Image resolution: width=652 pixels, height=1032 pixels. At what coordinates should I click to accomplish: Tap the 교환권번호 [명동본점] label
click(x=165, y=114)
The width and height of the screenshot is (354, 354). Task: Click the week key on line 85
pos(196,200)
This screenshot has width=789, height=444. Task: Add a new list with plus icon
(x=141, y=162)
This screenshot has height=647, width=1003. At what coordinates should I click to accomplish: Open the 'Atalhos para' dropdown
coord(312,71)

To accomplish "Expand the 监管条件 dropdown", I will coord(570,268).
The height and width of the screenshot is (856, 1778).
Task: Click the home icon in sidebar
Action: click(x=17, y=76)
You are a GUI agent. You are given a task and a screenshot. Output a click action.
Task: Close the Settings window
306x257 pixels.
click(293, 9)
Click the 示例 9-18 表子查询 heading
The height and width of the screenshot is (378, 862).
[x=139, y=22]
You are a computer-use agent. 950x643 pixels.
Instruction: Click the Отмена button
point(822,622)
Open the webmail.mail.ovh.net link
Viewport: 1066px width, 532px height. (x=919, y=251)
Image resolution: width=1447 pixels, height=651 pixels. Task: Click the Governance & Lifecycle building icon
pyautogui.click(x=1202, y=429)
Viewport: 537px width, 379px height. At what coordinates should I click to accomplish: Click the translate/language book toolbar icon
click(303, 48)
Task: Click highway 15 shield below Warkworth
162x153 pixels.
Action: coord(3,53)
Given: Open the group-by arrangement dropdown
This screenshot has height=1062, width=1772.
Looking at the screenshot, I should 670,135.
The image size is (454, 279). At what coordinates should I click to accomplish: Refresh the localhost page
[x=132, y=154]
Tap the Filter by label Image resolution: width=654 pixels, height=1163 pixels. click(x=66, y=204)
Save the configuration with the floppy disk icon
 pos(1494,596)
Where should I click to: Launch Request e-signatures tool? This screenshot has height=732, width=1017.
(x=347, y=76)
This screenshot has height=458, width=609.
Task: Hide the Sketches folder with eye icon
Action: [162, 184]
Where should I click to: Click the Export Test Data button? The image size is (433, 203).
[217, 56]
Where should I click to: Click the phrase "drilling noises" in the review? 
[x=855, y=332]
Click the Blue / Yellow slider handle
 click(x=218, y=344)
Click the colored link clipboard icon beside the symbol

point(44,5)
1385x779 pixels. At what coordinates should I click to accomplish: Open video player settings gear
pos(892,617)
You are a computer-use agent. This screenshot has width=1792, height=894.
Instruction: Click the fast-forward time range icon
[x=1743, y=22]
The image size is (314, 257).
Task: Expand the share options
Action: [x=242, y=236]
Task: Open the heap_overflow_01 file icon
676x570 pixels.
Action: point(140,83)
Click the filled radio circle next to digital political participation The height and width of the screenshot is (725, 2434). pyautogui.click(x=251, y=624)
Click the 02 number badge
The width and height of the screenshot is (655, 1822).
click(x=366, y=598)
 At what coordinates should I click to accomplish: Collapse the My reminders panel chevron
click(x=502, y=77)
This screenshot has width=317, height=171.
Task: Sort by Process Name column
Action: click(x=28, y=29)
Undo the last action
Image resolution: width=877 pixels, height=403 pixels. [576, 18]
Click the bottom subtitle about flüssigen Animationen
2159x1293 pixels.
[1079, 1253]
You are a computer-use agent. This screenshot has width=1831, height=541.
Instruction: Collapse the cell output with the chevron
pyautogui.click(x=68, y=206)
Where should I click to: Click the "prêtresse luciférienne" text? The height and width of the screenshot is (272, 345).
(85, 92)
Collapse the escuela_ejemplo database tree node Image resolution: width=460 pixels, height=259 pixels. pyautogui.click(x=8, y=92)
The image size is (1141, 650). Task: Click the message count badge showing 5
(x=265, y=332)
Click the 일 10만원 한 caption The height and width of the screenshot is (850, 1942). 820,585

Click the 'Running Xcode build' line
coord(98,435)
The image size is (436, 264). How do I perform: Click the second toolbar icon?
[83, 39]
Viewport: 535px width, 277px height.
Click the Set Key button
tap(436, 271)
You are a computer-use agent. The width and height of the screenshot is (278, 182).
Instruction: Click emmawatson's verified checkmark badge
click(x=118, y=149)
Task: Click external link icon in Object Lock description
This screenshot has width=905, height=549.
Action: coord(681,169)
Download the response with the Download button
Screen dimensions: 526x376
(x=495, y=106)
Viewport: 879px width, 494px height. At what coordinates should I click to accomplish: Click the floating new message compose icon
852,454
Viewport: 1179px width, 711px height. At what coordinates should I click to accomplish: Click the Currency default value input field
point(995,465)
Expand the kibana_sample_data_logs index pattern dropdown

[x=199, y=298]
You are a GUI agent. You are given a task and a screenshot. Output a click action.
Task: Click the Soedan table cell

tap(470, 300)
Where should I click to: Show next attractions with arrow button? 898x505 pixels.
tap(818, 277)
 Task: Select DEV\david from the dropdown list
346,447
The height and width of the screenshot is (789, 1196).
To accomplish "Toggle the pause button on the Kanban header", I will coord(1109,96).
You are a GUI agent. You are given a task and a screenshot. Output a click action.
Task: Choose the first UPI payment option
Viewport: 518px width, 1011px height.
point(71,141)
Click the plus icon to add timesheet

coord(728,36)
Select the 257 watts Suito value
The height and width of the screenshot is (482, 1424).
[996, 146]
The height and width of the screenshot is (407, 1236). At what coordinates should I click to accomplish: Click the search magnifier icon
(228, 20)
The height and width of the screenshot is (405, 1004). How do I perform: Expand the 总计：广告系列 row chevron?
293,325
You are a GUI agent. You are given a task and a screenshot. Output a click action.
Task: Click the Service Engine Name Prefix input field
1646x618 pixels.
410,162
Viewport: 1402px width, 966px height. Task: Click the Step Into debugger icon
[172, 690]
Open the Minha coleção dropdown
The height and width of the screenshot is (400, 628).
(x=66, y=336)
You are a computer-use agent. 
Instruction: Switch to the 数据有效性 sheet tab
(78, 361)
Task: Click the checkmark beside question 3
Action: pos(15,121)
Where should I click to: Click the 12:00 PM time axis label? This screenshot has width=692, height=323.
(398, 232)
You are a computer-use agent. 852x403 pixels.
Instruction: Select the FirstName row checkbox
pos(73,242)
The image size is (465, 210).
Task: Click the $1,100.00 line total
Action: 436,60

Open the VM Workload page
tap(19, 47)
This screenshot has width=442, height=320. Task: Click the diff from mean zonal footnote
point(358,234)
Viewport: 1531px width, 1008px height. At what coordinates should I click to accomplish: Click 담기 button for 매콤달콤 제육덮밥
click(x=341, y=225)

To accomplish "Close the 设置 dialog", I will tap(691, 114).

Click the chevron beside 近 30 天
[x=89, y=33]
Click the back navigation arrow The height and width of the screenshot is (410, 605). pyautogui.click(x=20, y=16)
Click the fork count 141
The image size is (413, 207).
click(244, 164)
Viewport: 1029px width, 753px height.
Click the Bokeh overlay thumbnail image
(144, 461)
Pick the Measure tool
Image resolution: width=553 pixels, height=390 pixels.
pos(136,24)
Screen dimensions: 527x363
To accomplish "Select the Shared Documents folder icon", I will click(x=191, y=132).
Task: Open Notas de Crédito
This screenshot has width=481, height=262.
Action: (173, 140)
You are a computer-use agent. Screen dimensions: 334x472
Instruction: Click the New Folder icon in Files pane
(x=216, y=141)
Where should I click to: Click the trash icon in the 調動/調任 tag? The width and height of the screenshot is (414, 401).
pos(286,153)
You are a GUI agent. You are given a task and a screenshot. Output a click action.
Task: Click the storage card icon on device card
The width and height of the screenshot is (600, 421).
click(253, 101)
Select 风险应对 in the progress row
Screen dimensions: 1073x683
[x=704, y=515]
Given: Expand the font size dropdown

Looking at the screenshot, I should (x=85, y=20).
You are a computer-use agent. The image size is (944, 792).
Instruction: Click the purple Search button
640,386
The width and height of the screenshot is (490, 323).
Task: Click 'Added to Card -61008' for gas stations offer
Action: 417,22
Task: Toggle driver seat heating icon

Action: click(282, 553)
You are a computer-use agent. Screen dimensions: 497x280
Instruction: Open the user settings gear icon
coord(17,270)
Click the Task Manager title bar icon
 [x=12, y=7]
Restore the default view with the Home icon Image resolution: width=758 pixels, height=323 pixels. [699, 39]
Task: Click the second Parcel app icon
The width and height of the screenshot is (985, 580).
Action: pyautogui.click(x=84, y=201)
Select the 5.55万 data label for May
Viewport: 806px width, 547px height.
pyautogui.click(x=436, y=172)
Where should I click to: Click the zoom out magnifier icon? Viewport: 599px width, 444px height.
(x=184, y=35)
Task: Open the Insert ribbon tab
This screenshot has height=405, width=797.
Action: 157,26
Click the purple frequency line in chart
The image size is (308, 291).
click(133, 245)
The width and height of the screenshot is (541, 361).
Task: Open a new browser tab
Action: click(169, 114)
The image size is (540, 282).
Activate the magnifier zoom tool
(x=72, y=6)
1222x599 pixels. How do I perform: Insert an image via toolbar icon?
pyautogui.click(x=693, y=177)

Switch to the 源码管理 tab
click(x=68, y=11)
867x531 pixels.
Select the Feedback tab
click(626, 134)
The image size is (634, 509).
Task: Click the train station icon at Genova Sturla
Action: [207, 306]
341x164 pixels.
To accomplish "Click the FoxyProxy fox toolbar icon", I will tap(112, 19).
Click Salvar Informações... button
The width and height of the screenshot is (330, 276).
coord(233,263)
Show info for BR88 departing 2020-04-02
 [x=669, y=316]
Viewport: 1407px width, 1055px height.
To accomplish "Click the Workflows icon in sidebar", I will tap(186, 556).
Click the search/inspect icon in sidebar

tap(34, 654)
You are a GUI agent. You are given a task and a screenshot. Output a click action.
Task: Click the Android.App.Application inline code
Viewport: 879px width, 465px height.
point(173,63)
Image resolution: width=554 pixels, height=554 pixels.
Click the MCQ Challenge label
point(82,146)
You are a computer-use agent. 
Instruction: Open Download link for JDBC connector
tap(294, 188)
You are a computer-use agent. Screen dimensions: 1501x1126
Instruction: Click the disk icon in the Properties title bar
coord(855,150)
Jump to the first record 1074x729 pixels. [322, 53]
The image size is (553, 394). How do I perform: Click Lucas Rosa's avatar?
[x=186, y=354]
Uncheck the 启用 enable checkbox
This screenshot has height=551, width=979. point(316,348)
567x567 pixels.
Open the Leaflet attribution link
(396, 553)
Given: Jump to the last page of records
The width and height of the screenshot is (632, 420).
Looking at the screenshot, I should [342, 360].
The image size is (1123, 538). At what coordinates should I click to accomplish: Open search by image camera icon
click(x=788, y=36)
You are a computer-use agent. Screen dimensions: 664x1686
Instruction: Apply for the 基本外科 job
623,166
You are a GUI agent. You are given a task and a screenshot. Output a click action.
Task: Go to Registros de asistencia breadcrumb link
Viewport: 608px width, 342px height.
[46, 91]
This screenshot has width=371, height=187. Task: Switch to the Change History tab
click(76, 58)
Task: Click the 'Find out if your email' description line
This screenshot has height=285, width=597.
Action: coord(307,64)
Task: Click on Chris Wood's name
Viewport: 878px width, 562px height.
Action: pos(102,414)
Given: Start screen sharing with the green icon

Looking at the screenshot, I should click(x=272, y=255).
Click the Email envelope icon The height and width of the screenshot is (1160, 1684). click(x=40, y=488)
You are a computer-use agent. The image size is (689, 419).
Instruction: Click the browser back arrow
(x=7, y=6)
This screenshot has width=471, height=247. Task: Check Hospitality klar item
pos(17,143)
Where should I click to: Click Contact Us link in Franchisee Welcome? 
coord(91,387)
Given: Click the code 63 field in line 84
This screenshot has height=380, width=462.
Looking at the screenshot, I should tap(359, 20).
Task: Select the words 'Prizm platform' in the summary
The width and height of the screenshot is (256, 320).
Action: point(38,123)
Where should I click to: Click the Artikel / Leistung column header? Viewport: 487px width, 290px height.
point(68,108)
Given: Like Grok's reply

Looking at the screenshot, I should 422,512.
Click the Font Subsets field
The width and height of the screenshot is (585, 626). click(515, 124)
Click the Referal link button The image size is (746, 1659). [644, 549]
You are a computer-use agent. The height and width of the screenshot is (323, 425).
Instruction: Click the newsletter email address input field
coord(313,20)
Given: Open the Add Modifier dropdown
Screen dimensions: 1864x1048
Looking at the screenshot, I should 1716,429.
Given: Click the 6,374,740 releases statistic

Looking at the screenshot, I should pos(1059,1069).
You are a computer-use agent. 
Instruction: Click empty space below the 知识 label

#### Set exercise:
Starting at the beginning of the entries and ending after the line that contains "(x=141, y=162)", rewrite those lines so that "screenshot" is renamed "capture" and nothing else changes.

#### Result of this exercise:
Image resolution: width=652 pixels, height=1032 pixels. At what coordinates should I click to accomplish: Tap the 교환권번호 [명동본점] label
click(x=165, y=114)
The width and height of the capture is (354, 354). Task: Click the week key on line 85
pos(196,200)
This capture has width=789, height=444. Task: Add a new list with plus icon
(x=141, y=162)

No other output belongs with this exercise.